The investigation, completed in July by an attorney outside PPS, is fairly dry reading at just six pages. But it does contain a few nuggets of information that give further credence to the questions that have surrounded the contract after WW first reported on its existence in January.
Jon Isaacs, PPS's then-spokesman, inked the no-bid PPS contract with political consultant Jeremy Wright after Wright wrapped up work on the 2014 campaign to renew PPS's operating levy. State records show the Portlanders for Schools campaign, although successful, ended in debt, and it still owed Wright money.
Among the questions: Did Isaacs, who worked on PPS's 2012 construction bond campaign before snagging a job with the district, know that the campaign owed Wright money? And was the contract intended to make up for that?
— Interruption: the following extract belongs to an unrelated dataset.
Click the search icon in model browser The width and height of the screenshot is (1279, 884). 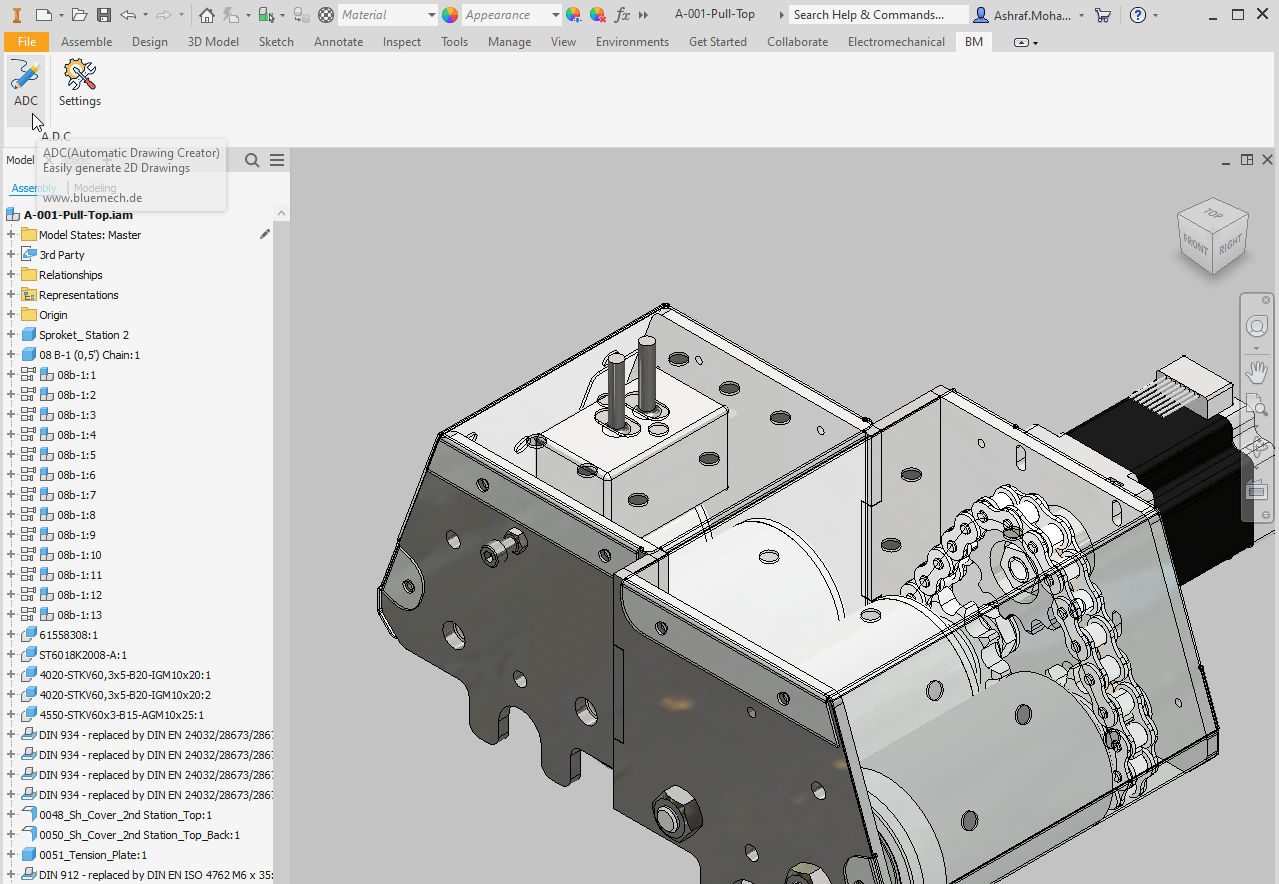click(252, 161)
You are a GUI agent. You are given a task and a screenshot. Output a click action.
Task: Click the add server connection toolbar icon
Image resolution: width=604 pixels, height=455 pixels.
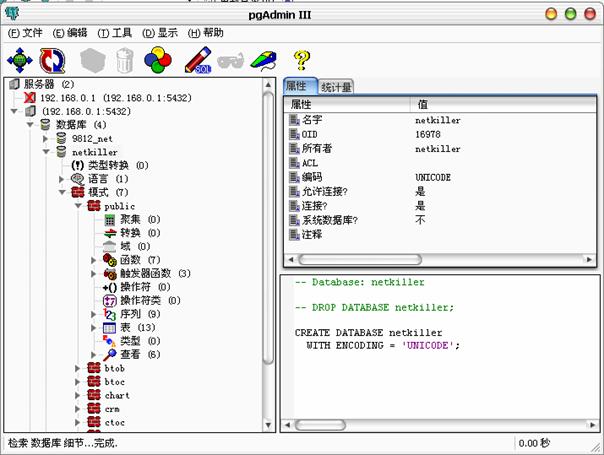click(20, 60)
Isaacs agreed to pay Wright $75 an hour for about 150 hours, up to $12,000.
The report, by attorney Kyle Abraham, concludes: "There is no direct information that Isaacs knew Wright still owed money from the Portlanders for Schools; however, I find it is likely that Isaacs was aware Portlanders for Schools still owed Wright money."
To the larger point of whether Isaacs did his due diligence when awarding a contract to Wright without formally vetting other proposals, Abraham writes: "Isaacs was aware of at least six individuals who could have completed the work, but he did not contact any of them. Isaacs did not contact anyone to assess if $12,000 was a reasonable estimate for the amount of the contract. Isaacs set the contract amount on his own experience; however, Isaacs did not have the required expertise to develop the formulas necessary for the work under the contract. Independently, Isaacs did not know what the full scope of the work would require before he set the amount of the contract."
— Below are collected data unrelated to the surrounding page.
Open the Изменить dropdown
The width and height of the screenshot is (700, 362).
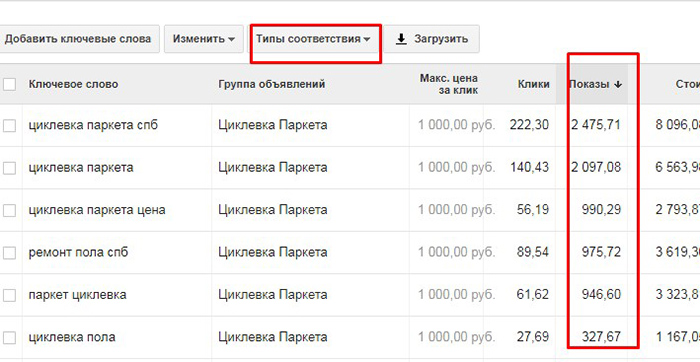click(x=204, y=39)
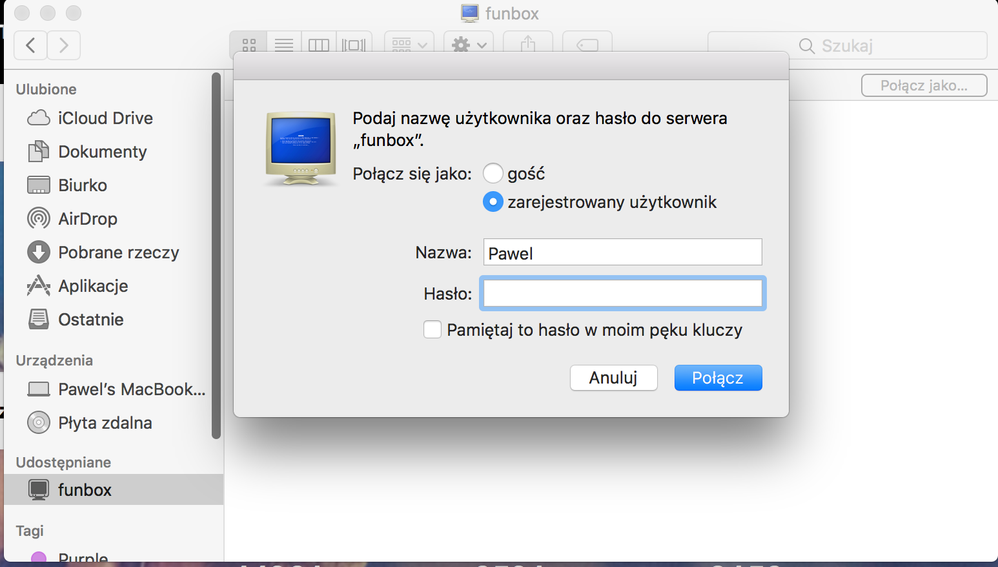Screen dimensions: 998x567
Task: Open iCloud Drive in the sidebar
Action: coord(105,118)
Isaacs did not respond to requests for comment last week. He no longer works for PPS; he announced in March he was leaving the district to work for Uber.
PPS released the report to parent activist Kim Sordyl who repeatedly asked for it after PPS initially released a two-page summary of the report in August.
That summary says only: "There is no evidence that respondent [Isaacs] knew contractor [Wright] was owed money by Portlander's for Schools at the time a personal services contract was awarded to contractor by respondent."